**Exercise requirements**: Every record here needs to be written out again exactly.
--*--
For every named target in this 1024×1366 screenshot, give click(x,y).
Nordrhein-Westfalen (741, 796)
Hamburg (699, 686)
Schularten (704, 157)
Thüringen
--*--
**Response area**:
For every named target in this 1024×1366 screenshot, give click(x,y).
Nordrhein-Westfalen (741, 796)
Hamburg (699, 686)
Schularten (704, 157)
Thüringen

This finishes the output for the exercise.